AVNRT can be diagnosed by the following:

  • Blood tests: for thyroid disease, cardiac disorders and other health concerns that raise the risk of developing irregular heartbeats.
  • Electrocardiogram (ECG):used to look at the functioning of cardiac electrical signals including the timing and duration of the heartbeat.
  • Holter monitor: helps the doctor record the activities of the heart with this portable ECG device while you are doing your normal activities.
  • Echocardiogram: which creates images of your heart and shows its size, structure and movement with sound waves.
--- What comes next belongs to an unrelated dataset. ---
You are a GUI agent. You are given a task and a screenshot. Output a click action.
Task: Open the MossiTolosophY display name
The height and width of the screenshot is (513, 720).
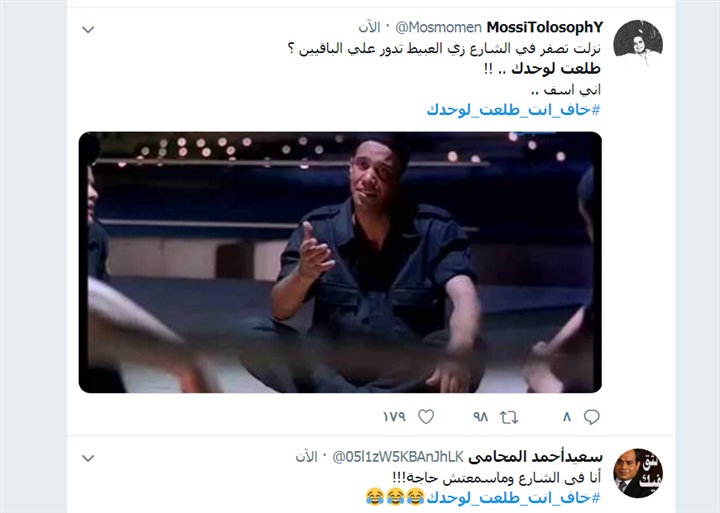coord(544,28)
AVNRT can also be diagnosed by deliberately triggering an episode of the disease. The following tests are used to trigger the symptoms:

  • Stress test: A patient is required to run on a treadmill or stationary bicycle while having the cardiac activity recorded and analyzed.
  • Electrophysiological study and cardiac mapping: help the doctor with the location of the arrhythmia occurrence.

Treatment

Most people with AVNRT don’t need treatment. Those with frequent or prolonged episodes of AVNRT or those that have symptoms continuously recurring might be recommended any of the following treatment approaches:

  • Vagal maneuvers: a process that requires you to hold your breath and strain, dunk your face in ice water, or cough to stop the episode of AVNRT.
  • Cardioversion: This option is recommended for patients who do not respond well to vagal maneuvers. In this process, you will either be prescribed medications or receive a shock to the heart sent from paddles or patches on your chest. Your doctor uses the shocking process to restore a normal heart rhythm.
  • Medications: which are mostly prescribed to those with frequent episodes of AVNRT to put the heart rate under control or make the heart rhythm normal.
  • Catheter ablation: One or more catheters are delivered into the blood vessels before being guided to the heart. The surgeons will then use sensors at the tip of the catheter to create scars on the heart’s lining to block the irregular signals that are causing the heart to beat faster. In order to close the scars radiofrequency which is heat energy or extreme cold energy called cryoablation is used.